GitHub - warestack/students: A repository dedicates to students using cloud services to build their disserations.

Part 1: Create a Virtual Machine (VM)

Follow the instructions to create a VM.

Add a name.

Set your boot disk.

Complete your VM details.

In this example we will use an Ubuntu 20.04 LTS server.

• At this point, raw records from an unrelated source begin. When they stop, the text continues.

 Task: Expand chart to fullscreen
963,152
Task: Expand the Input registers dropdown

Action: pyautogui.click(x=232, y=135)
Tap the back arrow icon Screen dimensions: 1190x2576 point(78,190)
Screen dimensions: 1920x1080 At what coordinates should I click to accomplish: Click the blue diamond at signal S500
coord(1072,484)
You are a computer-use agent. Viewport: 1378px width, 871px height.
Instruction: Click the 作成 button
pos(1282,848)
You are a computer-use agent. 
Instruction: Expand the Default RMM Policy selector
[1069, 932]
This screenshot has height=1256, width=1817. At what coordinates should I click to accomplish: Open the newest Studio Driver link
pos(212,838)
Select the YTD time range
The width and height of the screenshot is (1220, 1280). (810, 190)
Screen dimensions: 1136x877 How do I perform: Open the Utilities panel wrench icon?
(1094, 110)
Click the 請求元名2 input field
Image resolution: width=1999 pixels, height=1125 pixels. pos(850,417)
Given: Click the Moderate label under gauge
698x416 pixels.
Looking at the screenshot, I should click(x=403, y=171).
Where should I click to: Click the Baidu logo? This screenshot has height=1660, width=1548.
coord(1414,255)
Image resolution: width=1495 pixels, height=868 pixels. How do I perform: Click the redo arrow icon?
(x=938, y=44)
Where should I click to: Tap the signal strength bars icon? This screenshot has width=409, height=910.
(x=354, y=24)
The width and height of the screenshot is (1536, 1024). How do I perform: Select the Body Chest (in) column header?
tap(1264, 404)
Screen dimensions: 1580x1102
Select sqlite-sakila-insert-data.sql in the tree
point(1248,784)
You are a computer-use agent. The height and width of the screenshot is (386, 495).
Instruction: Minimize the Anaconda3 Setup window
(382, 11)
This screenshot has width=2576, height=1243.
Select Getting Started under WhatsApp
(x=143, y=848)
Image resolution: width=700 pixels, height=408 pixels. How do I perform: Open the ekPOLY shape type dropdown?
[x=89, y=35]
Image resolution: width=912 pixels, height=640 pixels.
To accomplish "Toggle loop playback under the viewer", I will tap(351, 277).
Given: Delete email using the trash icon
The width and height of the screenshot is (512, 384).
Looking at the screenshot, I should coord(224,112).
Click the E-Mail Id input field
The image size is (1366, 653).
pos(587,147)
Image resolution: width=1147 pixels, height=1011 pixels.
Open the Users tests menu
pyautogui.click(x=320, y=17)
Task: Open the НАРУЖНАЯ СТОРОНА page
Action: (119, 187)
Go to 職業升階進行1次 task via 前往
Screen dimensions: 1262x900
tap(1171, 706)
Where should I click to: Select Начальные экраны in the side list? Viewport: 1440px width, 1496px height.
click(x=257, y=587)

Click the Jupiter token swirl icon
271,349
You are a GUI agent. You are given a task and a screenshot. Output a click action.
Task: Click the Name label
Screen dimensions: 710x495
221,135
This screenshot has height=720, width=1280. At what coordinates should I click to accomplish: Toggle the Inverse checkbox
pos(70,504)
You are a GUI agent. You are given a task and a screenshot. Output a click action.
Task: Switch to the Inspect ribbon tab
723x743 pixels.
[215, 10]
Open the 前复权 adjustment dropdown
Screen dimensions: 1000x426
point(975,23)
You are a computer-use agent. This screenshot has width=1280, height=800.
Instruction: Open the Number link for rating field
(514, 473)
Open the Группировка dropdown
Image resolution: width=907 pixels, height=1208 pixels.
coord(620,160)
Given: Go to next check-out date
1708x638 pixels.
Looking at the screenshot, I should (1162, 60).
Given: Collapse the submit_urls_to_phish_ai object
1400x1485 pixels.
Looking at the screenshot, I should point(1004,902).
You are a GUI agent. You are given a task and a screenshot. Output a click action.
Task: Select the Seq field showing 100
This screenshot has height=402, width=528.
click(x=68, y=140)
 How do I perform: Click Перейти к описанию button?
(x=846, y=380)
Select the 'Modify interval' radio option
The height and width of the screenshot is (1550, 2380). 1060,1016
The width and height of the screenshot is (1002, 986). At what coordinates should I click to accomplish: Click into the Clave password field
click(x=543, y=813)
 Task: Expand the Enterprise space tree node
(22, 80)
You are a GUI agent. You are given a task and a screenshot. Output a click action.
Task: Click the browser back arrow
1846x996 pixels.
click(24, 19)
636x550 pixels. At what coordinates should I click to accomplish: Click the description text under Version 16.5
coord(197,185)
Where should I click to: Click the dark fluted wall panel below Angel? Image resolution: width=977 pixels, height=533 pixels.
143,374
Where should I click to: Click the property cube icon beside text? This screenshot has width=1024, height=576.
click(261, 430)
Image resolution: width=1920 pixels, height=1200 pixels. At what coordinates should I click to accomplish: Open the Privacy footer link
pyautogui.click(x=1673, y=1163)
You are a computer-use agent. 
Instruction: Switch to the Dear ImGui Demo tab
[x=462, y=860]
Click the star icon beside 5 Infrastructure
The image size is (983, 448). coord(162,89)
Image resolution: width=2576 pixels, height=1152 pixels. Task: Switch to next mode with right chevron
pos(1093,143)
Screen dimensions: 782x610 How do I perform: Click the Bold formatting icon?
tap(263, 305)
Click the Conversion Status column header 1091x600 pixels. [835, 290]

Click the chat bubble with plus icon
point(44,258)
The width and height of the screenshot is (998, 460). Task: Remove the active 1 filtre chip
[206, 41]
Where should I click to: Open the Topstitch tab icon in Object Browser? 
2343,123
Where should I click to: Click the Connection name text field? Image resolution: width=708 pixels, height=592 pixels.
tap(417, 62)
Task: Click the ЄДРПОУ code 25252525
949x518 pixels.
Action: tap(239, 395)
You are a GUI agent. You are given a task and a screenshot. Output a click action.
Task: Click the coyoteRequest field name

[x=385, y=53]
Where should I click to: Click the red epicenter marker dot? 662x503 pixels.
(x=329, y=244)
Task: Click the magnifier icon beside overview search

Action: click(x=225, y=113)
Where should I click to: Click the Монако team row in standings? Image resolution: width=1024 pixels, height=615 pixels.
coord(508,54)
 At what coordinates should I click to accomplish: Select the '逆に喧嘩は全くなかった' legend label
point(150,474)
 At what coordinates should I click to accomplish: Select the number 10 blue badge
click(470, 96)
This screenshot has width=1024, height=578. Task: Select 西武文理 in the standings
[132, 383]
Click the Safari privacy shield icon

Allow HTTP and HTTPS traffic.

Install Jupyter Notebook on GCP.

Ensure you have Python installed on your machine. Jupyter Notebook supports Python 3.3 or later. You can install Python 3 by executing:

sudo apt-get update -y && sudo apt-get upgrade -y

Step 1: Install pip

pip is a package manager for Python. It's used to install and manage Python libraries. Execute the following command to install pip for Python 3:

sudo apt install python3 python3-pip -y

Step 2: Upgrade pip (Optional)

It’s a good practice to have the latest version of pip. Upgrade pip using the following command:

pip install --upgrade pip

Step 3: Install Jupyter Notebook

Now, install Jupyter Notebook using pip:

pip3 install jupyter

Close your SSH windows, and start again.

Step 4: Start and Access Jupyter Notebook

Launch Jupyter Notebook by executing the following command:

jupyter notebook --ip='*' --NotebookApp.token='' --NotebookApp.password=''

Or

~/.local/bin/jupyter-notebook --ip='*' --NotebookApp.token='' --NotebookApp.password=''

If you like you can setup a token or password:

~/.local/bin/jupyter-notebook --ip='*' --NotebookApp.token='supersecret1234' --NotebookApp.password=''

On GCP, open port 8888 or allow access to all.

Click on default

Acces the firewall

Add a new rule.

Create the rule and save it.

Return to your VM instances.

Open your web browser and type the following URL:

http://{your-ip}:8888/

Part 2: Create a bucket

Follow the instructions to create a Bucket.
First, navigate to the Bucket space.

Then create a new Bucket.

Then, add a new Bucket name.

Click the confirm button.

Load a dataset from Kaggle (IMDB Movies Dataset).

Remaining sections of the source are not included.